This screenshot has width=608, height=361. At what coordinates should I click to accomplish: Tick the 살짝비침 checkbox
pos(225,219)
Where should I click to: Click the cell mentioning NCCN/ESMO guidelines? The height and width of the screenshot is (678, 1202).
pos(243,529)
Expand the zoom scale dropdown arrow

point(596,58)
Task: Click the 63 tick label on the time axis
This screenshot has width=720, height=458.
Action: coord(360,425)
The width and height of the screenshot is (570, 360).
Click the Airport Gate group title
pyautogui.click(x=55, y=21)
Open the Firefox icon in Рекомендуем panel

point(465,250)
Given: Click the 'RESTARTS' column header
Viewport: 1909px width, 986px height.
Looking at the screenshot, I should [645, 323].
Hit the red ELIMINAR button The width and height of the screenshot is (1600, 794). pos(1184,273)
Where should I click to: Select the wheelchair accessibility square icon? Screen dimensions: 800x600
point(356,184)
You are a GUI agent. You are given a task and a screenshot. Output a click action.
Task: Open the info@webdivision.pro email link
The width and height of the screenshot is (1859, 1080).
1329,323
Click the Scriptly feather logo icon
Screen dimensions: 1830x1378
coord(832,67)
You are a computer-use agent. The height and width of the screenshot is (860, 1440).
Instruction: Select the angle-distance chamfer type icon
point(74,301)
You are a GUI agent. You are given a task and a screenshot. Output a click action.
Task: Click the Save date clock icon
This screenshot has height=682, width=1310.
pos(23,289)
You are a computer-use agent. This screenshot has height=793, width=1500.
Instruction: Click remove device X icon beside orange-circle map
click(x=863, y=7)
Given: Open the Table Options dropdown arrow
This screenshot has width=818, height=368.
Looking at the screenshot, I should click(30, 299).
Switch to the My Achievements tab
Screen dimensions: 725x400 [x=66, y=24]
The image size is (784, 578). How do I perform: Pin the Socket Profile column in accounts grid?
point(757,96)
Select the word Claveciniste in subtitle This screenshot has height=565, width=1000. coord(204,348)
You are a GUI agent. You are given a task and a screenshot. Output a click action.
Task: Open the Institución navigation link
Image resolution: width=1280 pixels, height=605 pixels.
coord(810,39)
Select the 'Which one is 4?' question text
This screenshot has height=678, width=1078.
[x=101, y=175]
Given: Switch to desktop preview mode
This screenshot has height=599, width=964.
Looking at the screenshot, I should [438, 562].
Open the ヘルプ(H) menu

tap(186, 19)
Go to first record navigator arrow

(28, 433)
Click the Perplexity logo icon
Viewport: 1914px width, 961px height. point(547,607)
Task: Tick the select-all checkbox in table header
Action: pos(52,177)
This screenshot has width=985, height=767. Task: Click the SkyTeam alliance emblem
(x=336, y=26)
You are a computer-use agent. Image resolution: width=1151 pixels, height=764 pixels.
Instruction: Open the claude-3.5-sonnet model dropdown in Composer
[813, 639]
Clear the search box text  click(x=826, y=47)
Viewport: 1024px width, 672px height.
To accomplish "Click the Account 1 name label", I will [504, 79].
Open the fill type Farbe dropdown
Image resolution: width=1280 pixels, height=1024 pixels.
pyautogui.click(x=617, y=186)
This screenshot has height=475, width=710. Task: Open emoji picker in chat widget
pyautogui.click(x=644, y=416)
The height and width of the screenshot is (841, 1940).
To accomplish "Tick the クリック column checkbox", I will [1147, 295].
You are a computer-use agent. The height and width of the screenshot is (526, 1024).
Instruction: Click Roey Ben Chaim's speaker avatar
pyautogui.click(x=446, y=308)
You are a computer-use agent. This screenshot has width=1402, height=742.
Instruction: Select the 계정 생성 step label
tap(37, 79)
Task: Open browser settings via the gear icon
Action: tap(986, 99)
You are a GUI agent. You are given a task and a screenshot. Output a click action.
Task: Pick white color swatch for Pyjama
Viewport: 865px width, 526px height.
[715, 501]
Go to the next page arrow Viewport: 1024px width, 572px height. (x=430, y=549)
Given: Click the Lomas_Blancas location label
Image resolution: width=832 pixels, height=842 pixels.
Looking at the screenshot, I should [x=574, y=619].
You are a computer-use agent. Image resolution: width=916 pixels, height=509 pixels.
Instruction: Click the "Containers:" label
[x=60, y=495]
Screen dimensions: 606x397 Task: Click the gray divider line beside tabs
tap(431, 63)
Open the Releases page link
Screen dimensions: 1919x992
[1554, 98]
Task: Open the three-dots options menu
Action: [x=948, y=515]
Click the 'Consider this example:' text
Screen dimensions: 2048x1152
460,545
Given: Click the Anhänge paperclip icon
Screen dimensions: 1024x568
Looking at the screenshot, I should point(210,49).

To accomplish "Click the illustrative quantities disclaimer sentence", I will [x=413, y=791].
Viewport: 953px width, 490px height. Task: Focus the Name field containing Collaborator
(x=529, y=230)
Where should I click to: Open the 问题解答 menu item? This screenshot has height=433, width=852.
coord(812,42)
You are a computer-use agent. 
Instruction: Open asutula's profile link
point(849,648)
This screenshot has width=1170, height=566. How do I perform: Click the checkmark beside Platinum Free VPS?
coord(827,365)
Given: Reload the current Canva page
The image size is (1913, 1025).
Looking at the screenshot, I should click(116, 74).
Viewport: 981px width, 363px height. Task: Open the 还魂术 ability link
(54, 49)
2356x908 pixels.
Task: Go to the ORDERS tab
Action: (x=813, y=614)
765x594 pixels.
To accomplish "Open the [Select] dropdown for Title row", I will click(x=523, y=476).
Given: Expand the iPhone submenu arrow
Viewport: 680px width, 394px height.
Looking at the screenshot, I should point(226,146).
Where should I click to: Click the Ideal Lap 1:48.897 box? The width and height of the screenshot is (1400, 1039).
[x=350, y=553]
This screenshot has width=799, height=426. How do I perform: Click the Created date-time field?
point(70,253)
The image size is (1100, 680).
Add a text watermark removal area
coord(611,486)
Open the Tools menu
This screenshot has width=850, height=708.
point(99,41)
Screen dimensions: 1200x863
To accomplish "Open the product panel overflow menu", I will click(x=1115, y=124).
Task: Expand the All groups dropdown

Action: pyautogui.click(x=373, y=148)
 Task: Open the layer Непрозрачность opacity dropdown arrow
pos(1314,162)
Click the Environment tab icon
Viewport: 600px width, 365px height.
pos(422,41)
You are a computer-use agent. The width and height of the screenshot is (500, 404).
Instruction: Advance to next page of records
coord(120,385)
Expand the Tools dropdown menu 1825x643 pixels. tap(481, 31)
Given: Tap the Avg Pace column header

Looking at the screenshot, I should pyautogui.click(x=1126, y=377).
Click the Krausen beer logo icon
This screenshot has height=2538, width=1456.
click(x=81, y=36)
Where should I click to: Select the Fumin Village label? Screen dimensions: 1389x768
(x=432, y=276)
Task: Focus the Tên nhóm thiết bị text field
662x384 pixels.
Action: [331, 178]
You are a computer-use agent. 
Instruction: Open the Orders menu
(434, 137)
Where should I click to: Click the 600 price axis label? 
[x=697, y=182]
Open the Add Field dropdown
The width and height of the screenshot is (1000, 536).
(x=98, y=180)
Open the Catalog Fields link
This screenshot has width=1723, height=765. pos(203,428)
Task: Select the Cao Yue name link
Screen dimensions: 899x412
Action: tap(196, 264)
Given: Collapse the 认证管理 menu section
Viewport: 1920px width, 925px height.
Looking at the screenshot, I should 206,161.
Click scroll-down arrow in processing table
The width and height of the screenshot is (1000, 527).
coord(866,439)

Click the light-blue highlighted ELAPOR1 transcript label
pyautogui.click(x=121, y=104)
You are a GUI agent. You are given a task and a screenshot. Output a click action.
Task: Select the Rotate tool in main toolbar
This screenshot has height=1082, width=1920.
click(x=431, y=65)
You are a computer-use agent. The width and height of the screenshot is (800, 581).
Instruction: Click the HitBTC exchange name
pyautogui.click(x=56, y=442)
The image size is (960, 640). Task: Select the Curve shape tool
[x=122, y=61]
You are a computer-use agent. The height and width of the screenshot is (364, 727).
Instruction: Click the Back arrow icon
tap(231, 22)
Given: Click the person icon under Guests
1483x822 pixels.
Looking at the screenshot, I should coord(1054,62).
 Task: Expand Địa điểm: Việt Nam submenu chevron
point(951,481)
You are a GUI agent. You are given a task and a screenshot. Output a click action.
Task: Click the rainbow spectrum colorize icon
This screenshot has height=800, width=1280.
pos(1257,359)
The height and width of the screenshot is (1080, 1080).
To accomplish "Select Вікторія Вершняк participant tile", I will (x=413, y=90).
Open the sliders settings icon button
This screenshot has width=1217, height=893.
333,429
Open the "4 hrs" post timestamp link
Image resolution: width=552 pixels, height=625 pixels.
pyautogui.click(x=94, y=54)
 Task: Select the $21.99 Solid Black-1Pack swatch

> _Exercise aim_
Output exactly the lines of the material above from the one containing "Where should I click to: Click the 600" up to and including the one containing "Given: Collapse the 认证管理 menu section".

> _Answer to this problem_
Where should I click to: Click the 600 price axis label? 
[x=697, y=182]
Open the Add Field dropdown
The width and height of the screenshot is (1000, 536).
(x=98, y=180)
Open the Catalog Fields link
This screenshot has width=1723, height=765. pos(203,428)
Task: Select the Cao Yue name link
Screen dimensions: 899x412
Action: tap(196, 264)
Given: Collapse the 认证管理 menu section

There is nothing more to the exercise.